══ Records for processing
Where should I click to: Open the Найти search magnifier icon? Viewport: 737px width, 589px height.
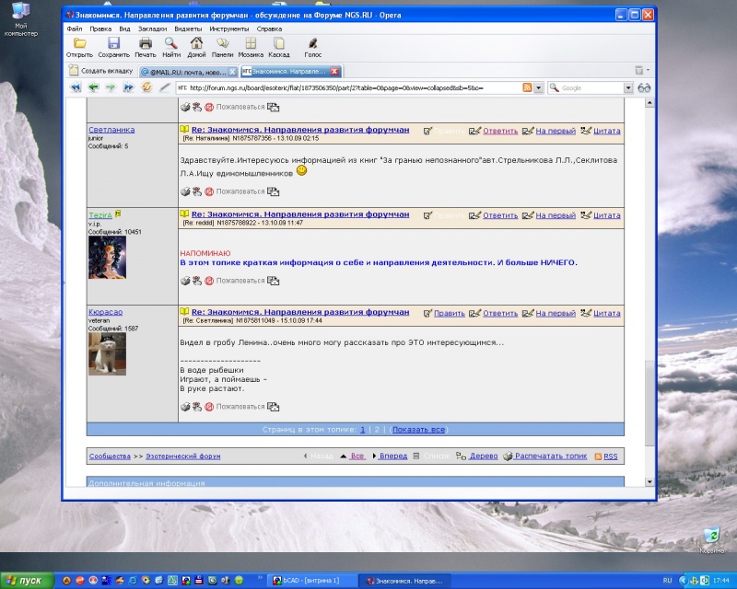tap(170, 43)
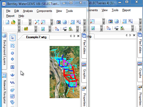Screen dimensions: 143x107
Task: Click the New file toolbar icon
Action: pyautogui.click(x=8, y=22)
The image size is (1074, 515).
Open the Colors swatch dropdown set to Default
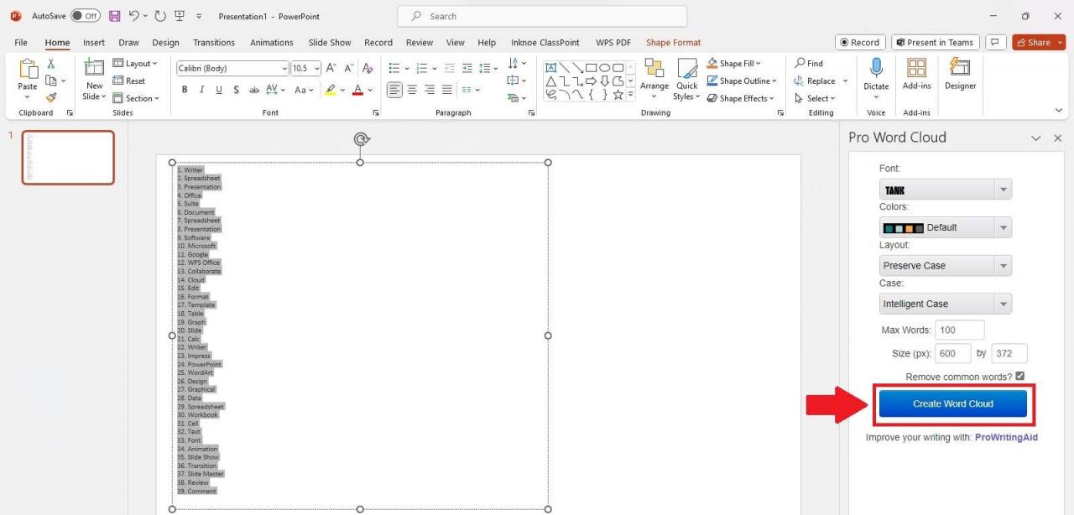tap(1003, 226)
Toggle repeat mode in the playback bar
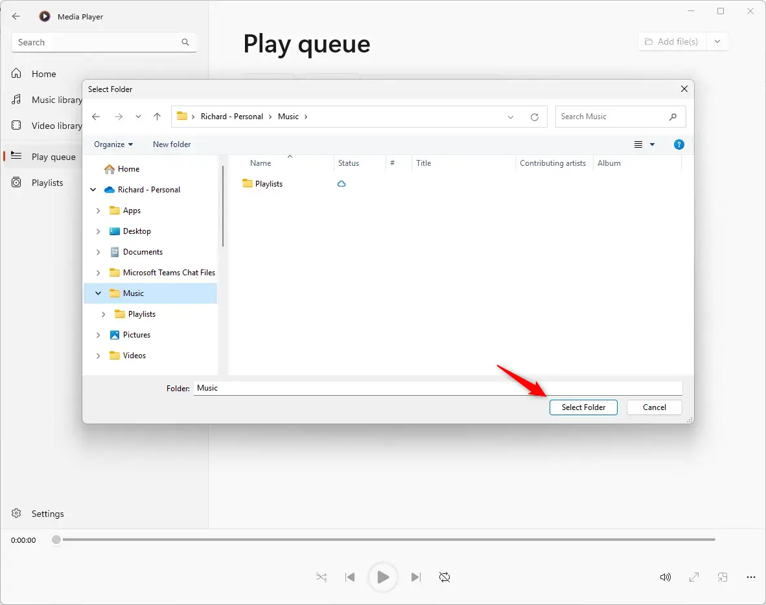The width and height of the screenshot is (766, 605). click(445, 576)
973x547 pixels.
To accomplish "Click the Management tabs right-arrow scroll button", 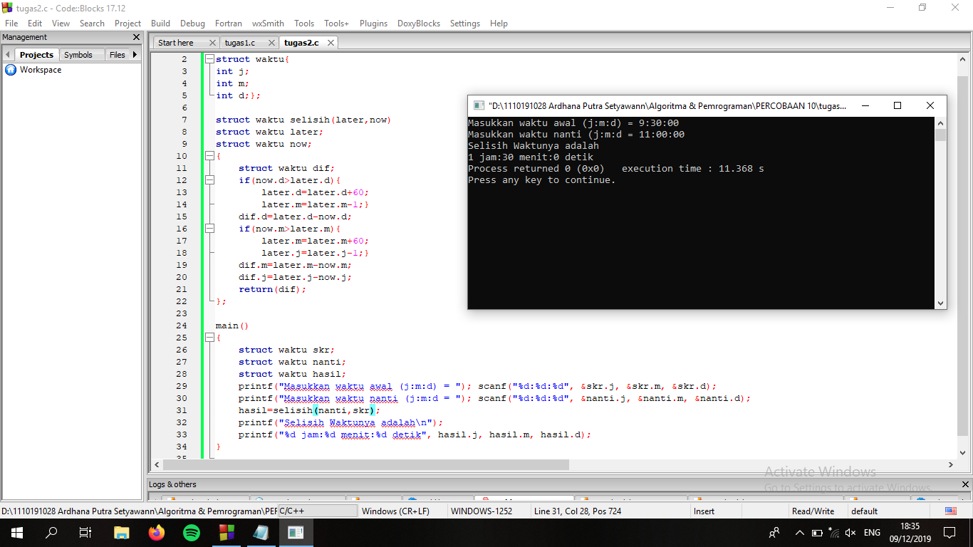I will 135,55.
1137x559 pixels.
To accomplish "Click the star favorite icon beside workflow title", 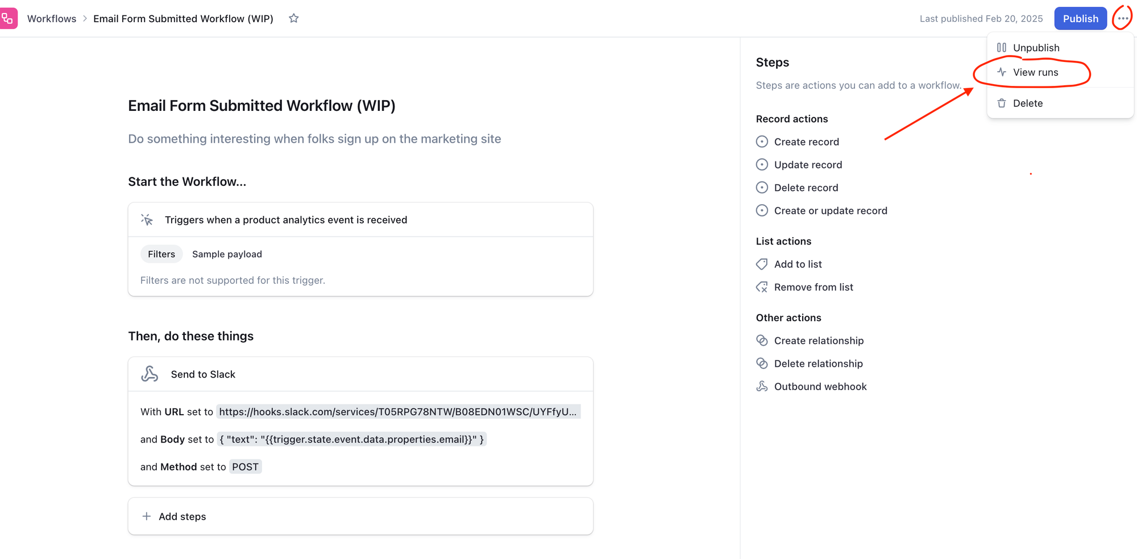I will (x=293, y=18).
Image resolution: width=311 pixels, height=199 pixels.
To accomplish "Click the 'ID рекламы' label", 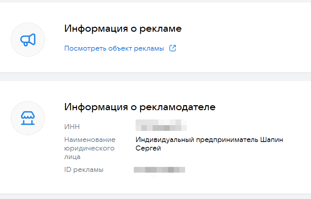I will (84, 170).
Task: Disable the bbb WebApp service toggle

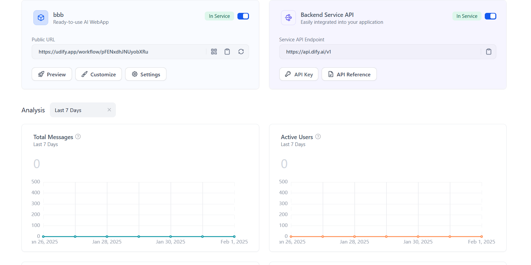Action: pos(243,16)
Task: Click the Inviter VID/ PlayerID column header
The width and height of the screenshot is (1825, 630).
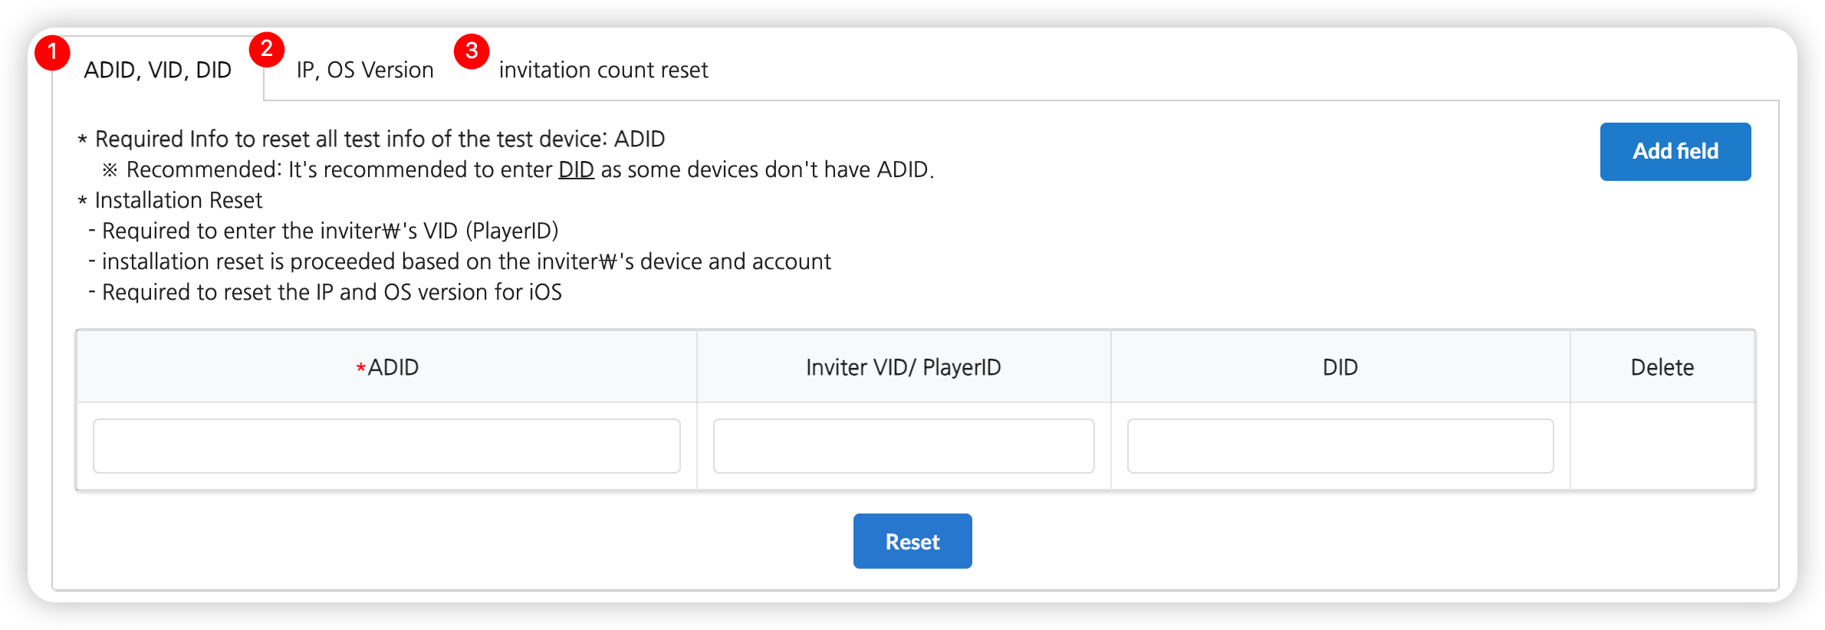Action: 903,368
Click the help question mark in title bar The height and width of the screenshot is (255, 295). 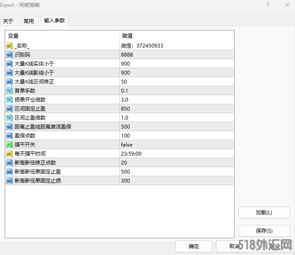point(268,5)
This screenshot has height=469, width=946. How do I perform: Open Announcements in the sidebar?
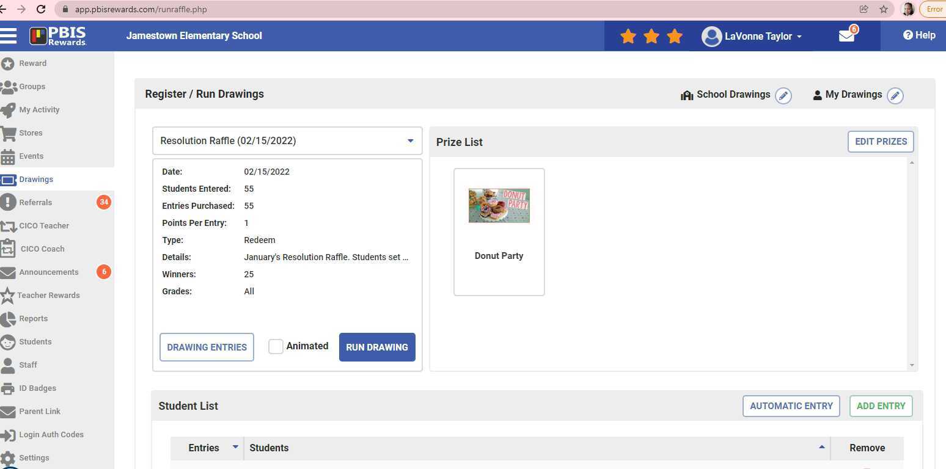coord(48,272)
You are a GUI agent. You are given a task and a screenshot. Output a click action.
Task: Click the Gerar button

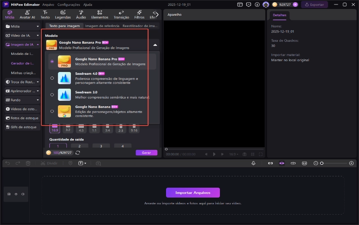146,153
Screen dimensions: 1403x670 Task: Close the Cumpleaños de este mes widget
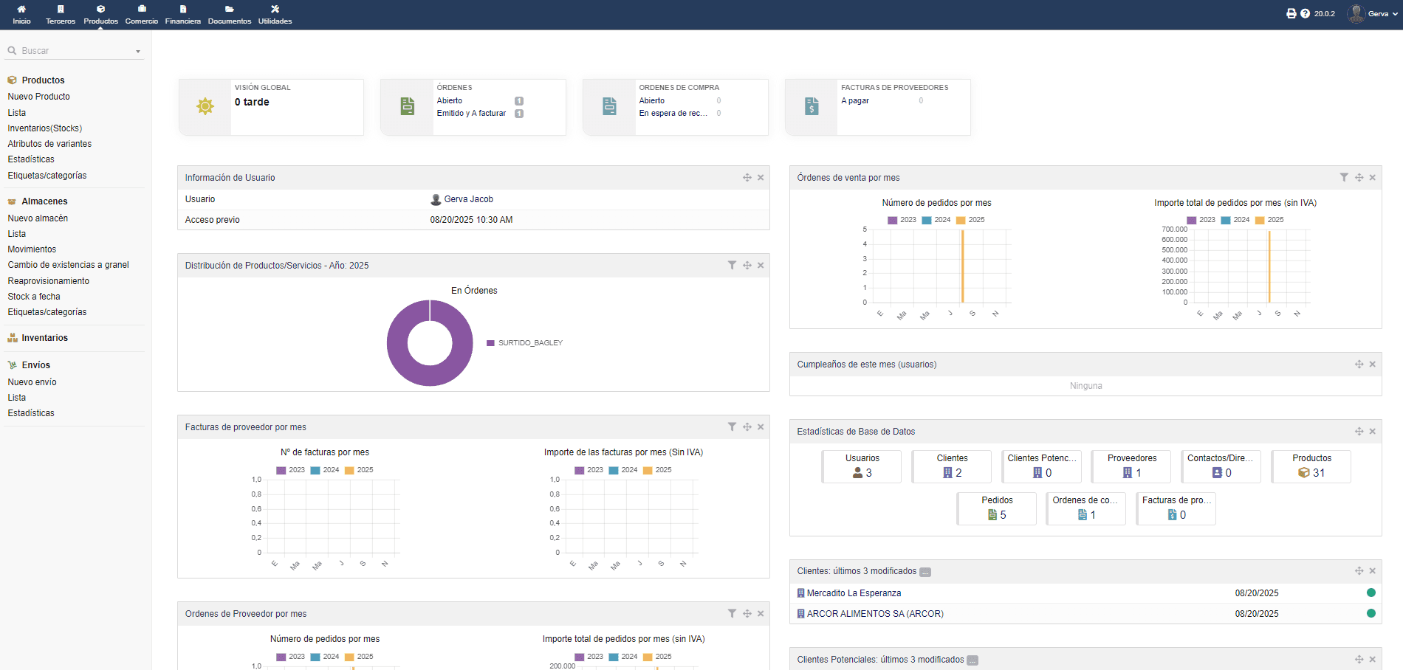tap(1373, 364)
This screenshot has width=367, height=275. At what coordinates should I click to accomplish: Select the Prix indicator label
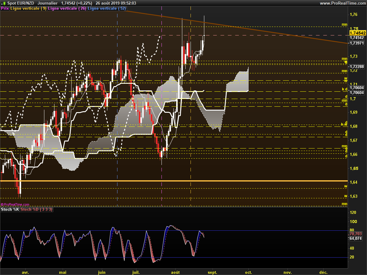[5, 9]

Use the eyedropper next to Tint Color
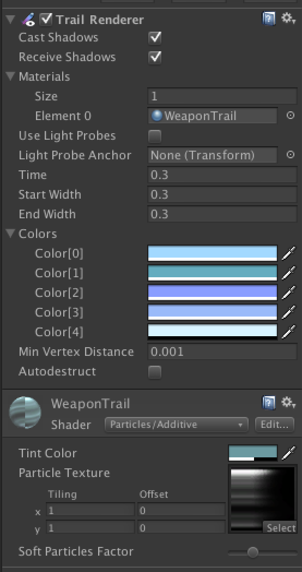[288, 453]
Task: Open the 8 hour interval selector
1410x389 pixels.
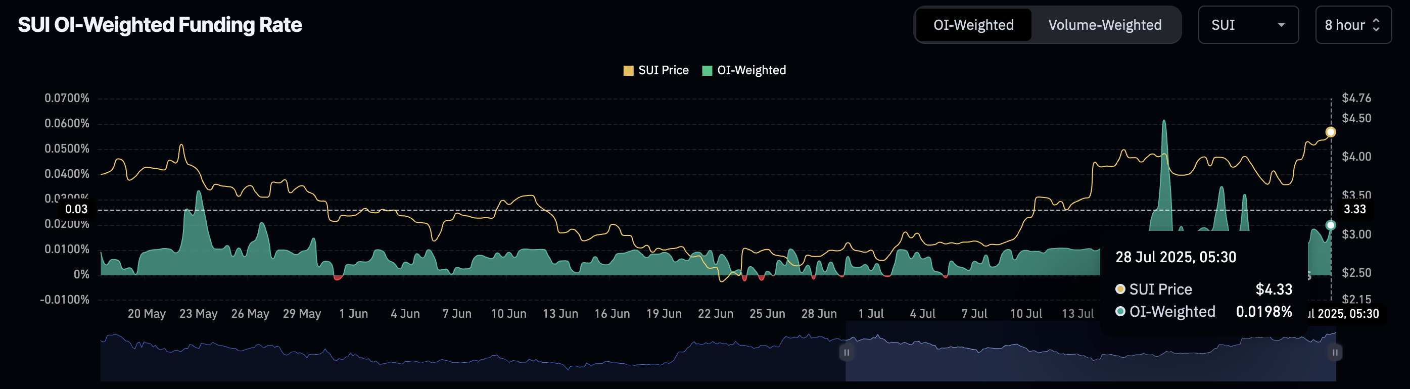Action: 1353,25
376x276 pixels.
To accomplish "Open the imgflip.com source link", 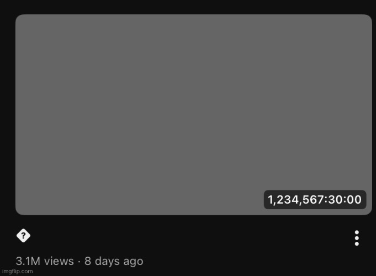I will (x=17, y=272).
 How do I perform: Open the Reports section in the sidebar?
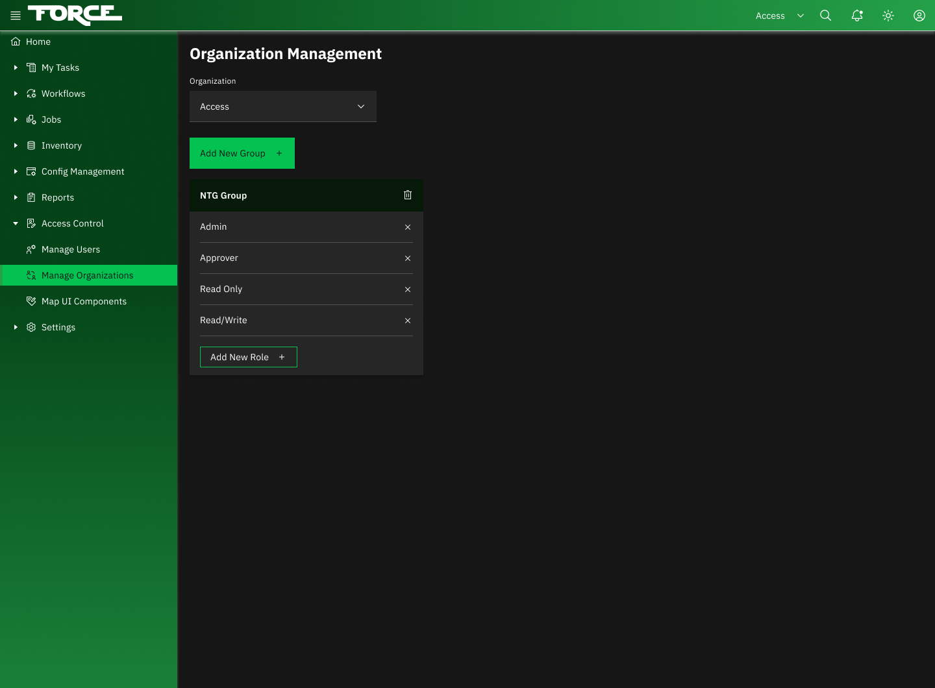click(57, 197)
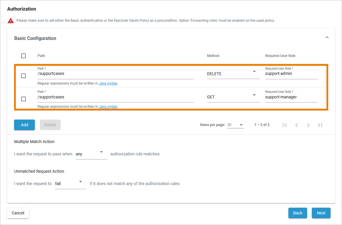Open the Multiple Match Action dropdown showing any
Screen dimensions: 342x225
coord(91,154)
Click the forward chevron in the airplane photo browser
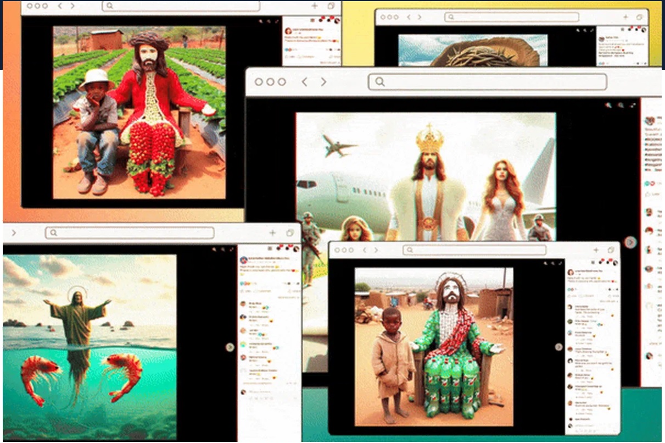Screen dimensions: 665x443 323,82
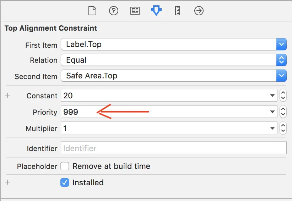Open the File inspector tab
The height and width of the screenshot is (201, 292).
(92, 11)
════
__Brief__.
Your copy should hold only the lines above from the one containing "Task: Click the Gerar button" through the one containing "Task: Open the 8 hour interval selector", exactly as written and free of pictures.

__Expected answer__.
Task: Click the Gerar button

146,153
Screen dimensions: 1403x670 Task: Close the Cumpleaños de este mes widget
tap(1373, 364)
This screenshot has width=367, height=275. At what coordinates should I click to accomplish: Select the Prix indicator label
[5, 9]

Use the eyedropper next to Tint Color
[288, 453]
Task: Open the 8 hour interval selector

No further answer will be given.